* Problem description *
Switch "notepad" to "notebook" in the data, beginning at the line that contains "Screen dimensions: 458x436" and stopping at the end of the data, and reproduce those lines with everything else unchanged and the pictures omitted.

Data on locating words and elements

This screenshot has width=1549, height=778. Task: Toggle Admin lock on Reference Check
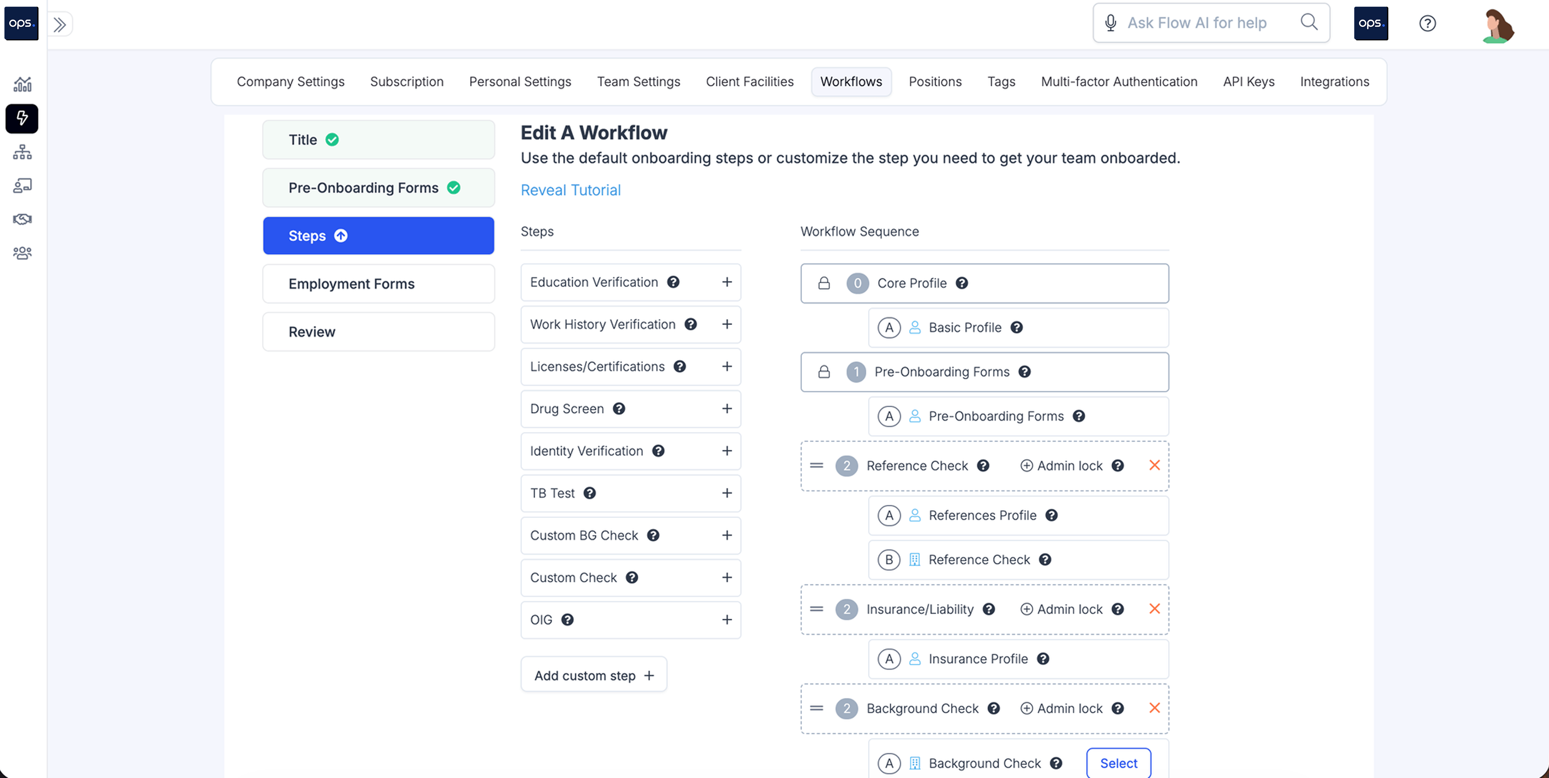tap(1061, 466)
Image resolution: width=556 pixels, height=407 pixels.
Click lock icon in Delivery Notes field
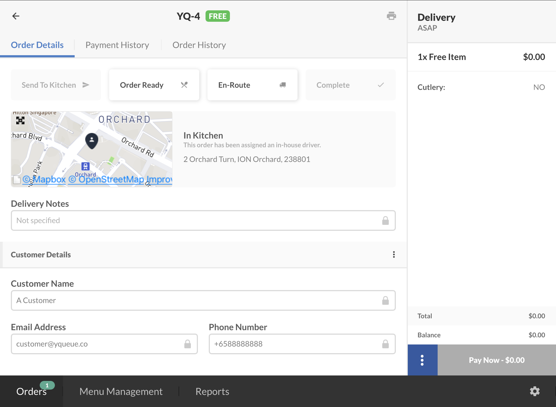pyautogui.click(x=385, y=220)
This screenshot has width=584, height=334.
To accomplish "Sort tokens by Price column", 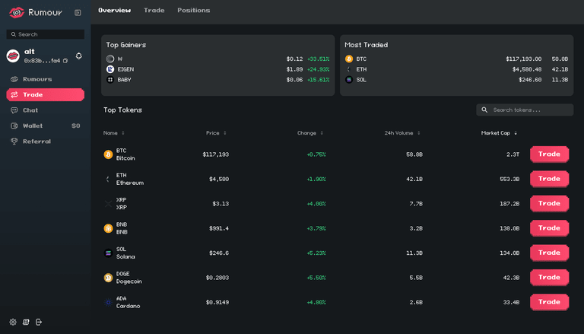I will [x=216, y=133].
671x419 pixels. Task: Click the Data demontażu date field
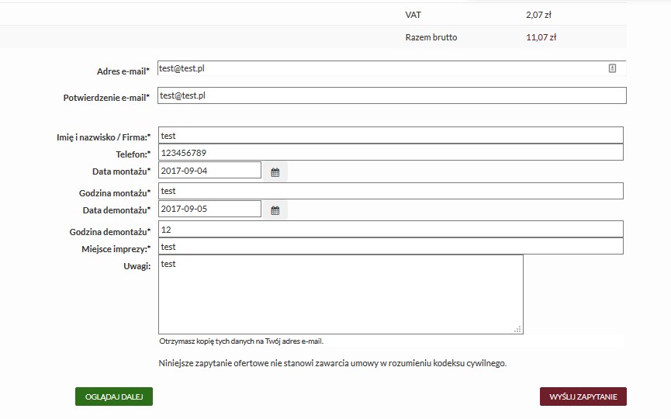pos(209,209)
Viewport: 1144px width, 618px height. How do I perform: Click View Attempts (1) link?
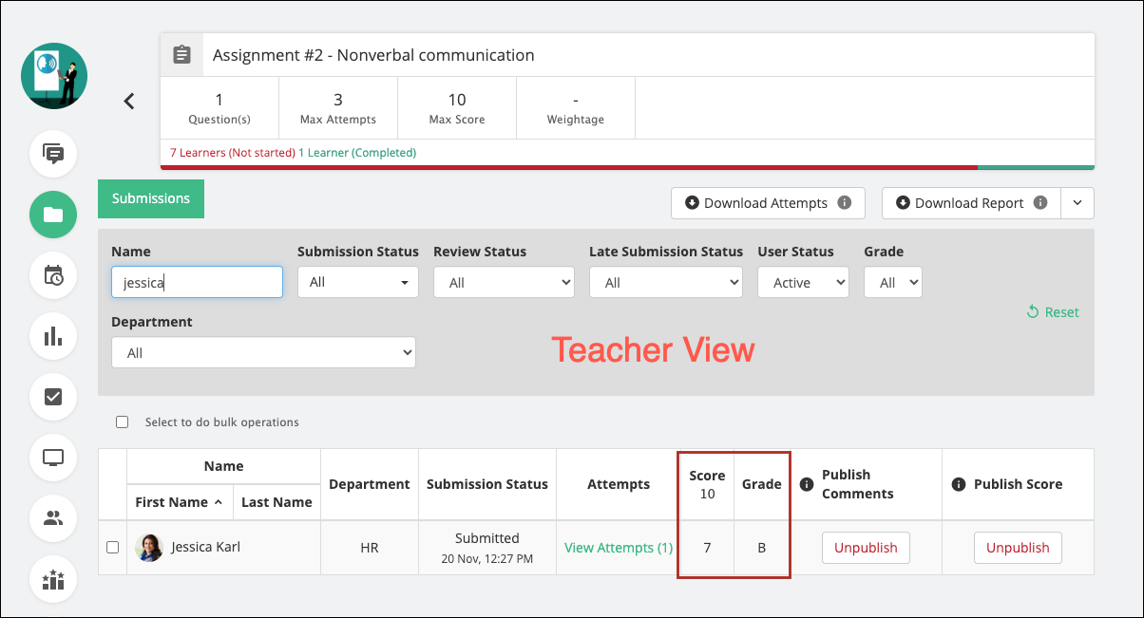[x=619, y=548]
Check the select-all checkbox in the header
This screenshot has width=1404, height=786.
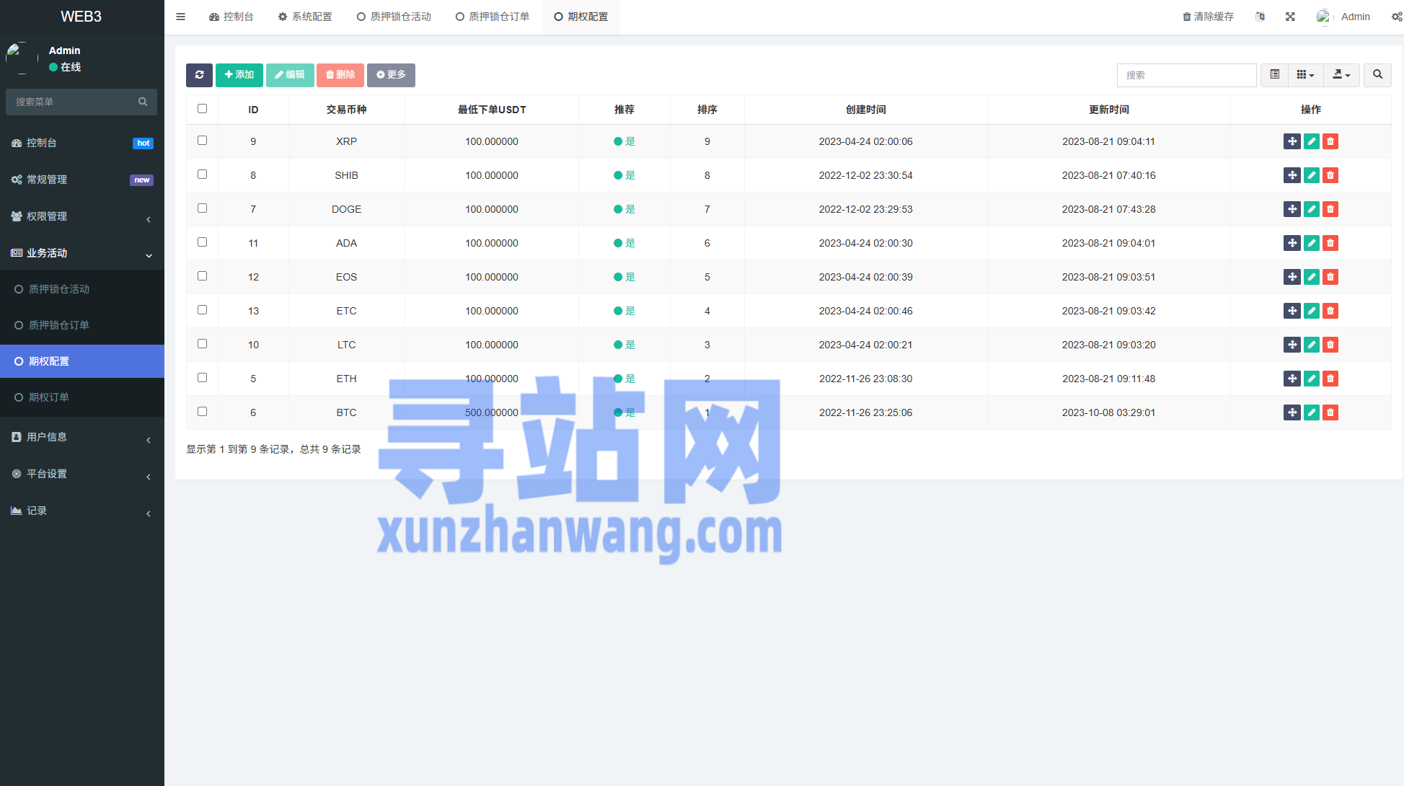click(x=202, y=109)
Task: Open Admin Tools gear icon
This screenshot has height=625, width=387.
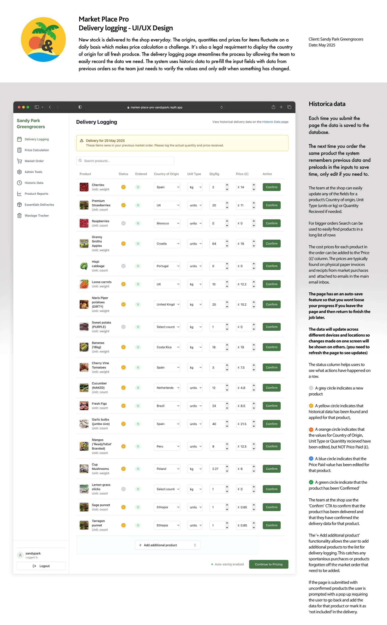Action: point(19,172)

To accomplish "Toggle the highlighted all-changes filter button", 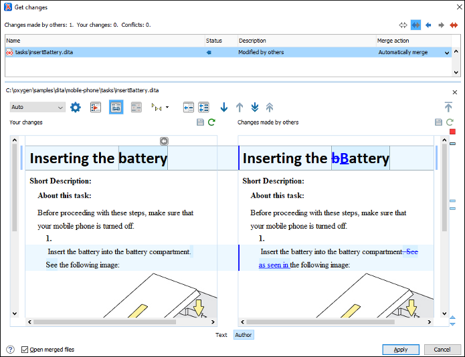I will pos(415,25).
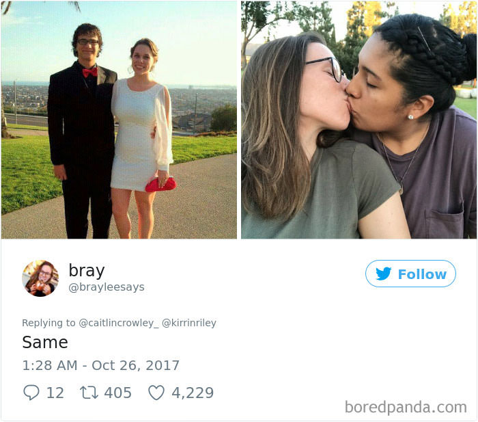
Task: Click the retweet count 405
Action: [x=118, y=393]
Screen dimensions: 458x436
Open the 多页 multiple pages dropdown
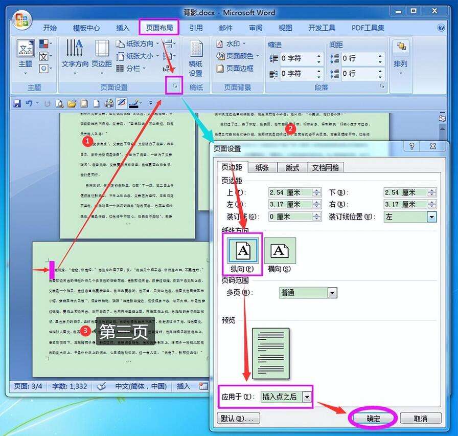[x=332, y=293]
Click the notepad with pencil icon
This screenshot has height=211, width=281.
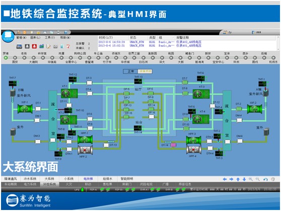click(x=48, y=47)
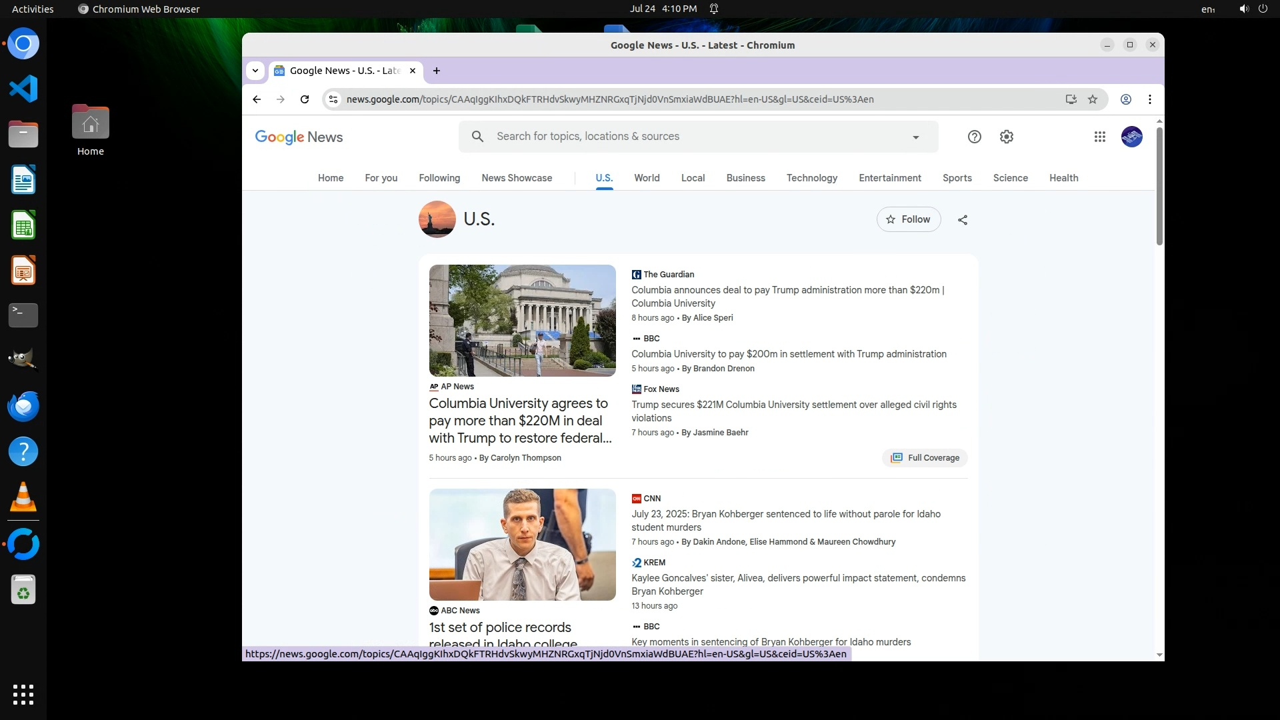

* Answer to this problem *
Screen dimensions: 458x436
Open the 多页 multiple pages dropdown
[x=332, y=293]
Click the notebook with pencil icon
This screenshot has height=211, width=281.
click(x=48, y=47)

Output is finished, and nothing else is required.